The other reason would be that if NVidia engineers could read the documentation needed to write ATI drivers and vice versa, they would figure out some clever ideas that their competitor had and reproduce them. If you make more and more powerful cards, you always need new clever ideas how you turn more transistors into more speed. You run into bottlenecks that weren't bottlenecks when you had a quarter of the transistors. Since Intel integrated graphics is quite a bit behind in that respect, Intel is probabl
Re:Dear Nvidia... (Score:4, Insightful)
The other thing is, well, the documentation simply doesn't exist. Having worked with quite a few ASIC vendors, inside and out, I can tell you the modern SoC if heavily undocumented. For a good chunk of the blocks, unless they're external IP (from say, Synopsys, Cadence or ARM), there IS no documentation other than a register list.
Yes, the documentation may just be a register list. Nothing to tell you how you should drive the hardware, if the registers have to be programmed in a certain way, or if there's tricks and other things that are important to know. Or even how some data structures need to be laid out in memory for hardware (you may get a brief layout, but that's it). Any my favorite - how the hardware reacts to an error. Sometimes it just plain locks up requiring a full reset.
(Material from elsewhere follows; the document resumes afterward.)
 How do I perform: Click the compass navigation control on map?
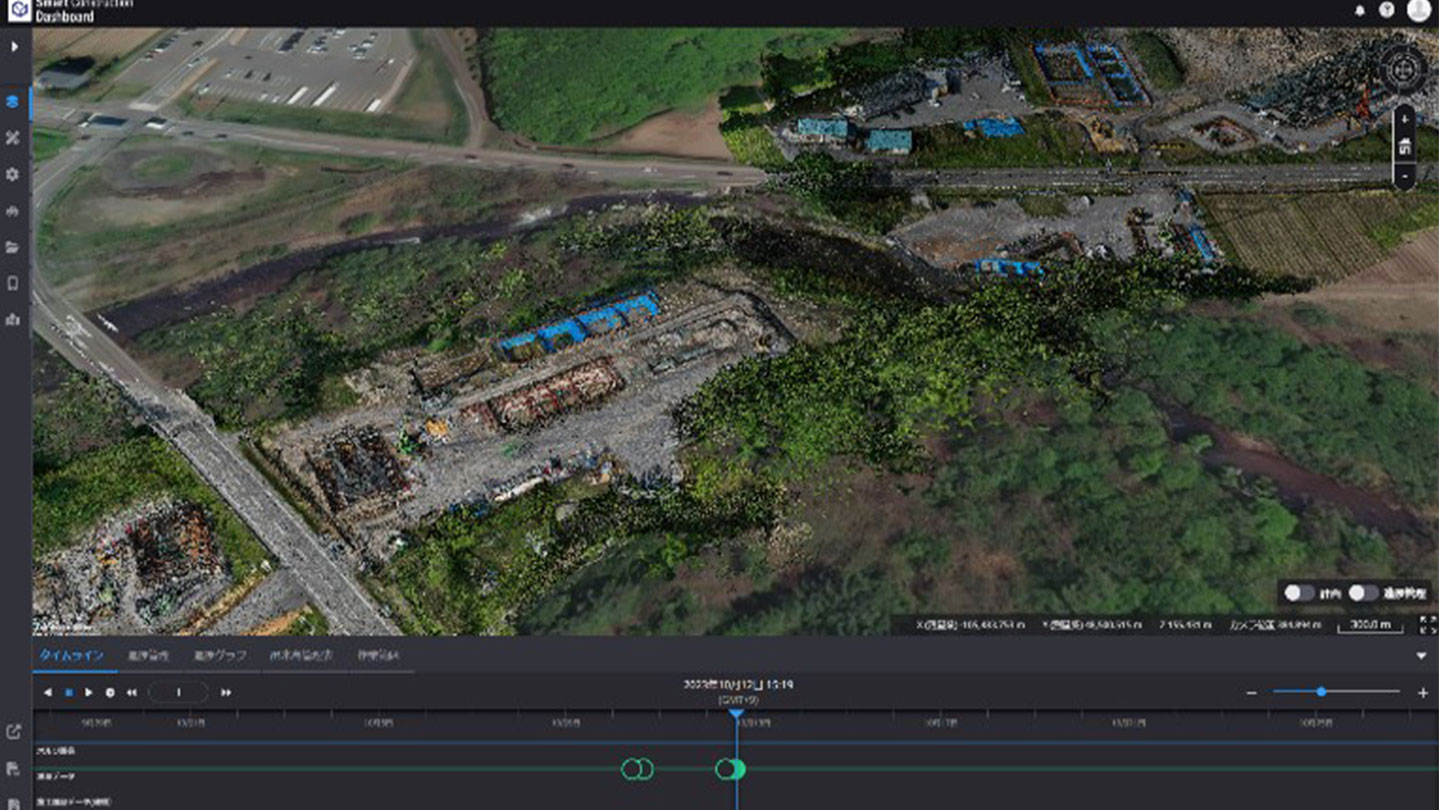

Other times it sets some strange error bit that must be cleared in order to resume functionality. If you're lucky to know how to clear the error.
Oh, and how does a software developer find out such information? Easy, they ask the ASIC designer how they envisioned the thing to work. Sometimes they're helpful and tell you exactly what you need to know, but they can be terse and expect you to figure out their thinking. And sometimes what you want to do LOOKS possible from the registers, only to find out that no, you just cannot program the bits that way and no, you shouldn't try.
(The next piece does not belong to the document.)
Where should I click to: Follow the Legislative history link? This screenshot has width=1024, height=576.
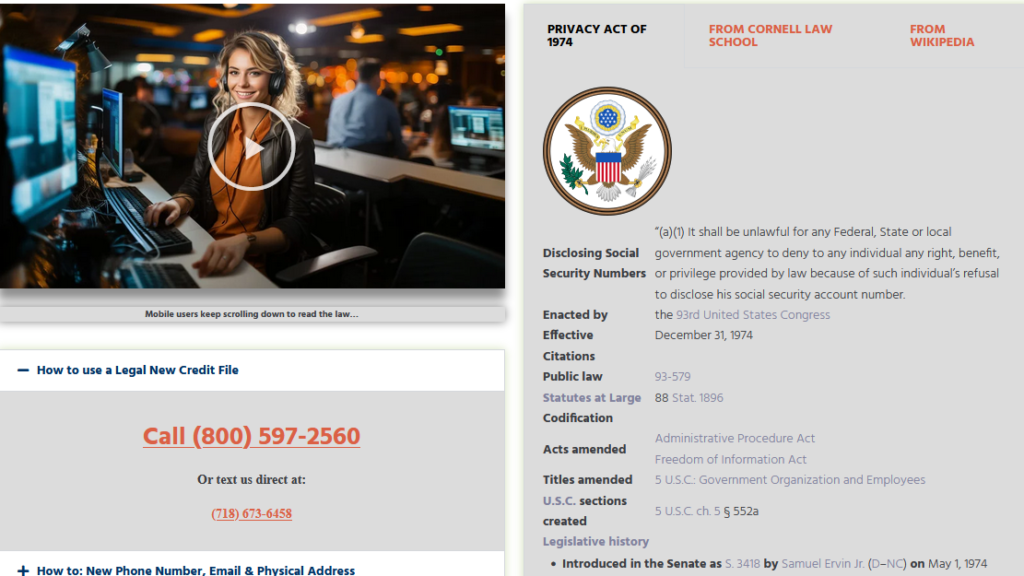coord(596,541)
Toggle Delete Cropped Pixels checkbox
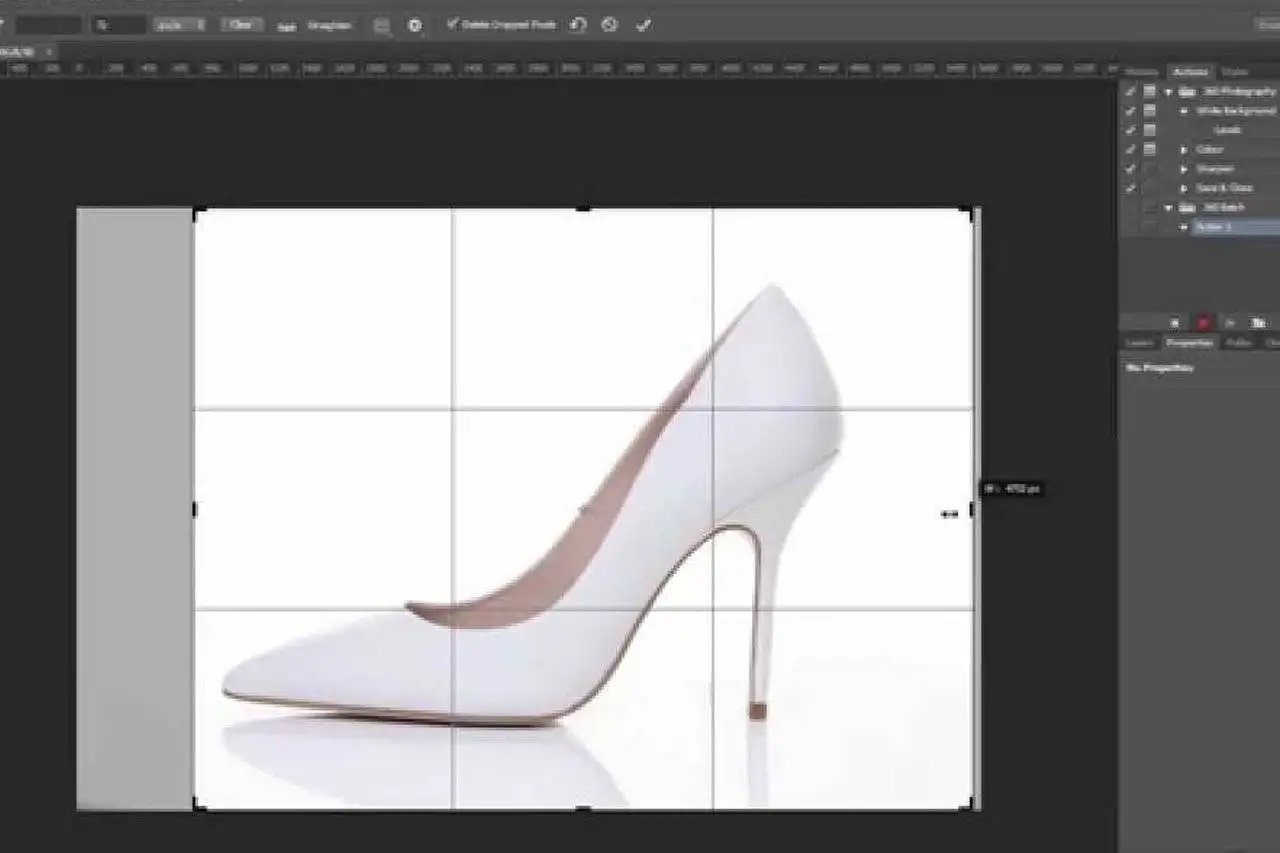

That's probably why Intel took so long to get the documentation out - Haswell has been out since what, April? And only now they release the documentation? Well, it's probably because Intel was getting the whole whack together from random designer notes, software design, etc. Then bringing all that together (Intel creates some of the best documentation around) and editing it and all that.
For the most part, nVidia and AMD probably DON'T have much in the way of documentation on the latest GPUs. Intel does, and only because they spend time and effort doing it - but Intel's also huge and has a lot of cash to have a bunch of engineers sitting around writing documentation exclusively.
If you think OSS people hate writing documentation - it's no better when it's commercial development - again, the project usually doesn't allow for much documentation to be created. And things like GPUs which change frequently, well, by the time the documents are written, it's obseleted 3 times over.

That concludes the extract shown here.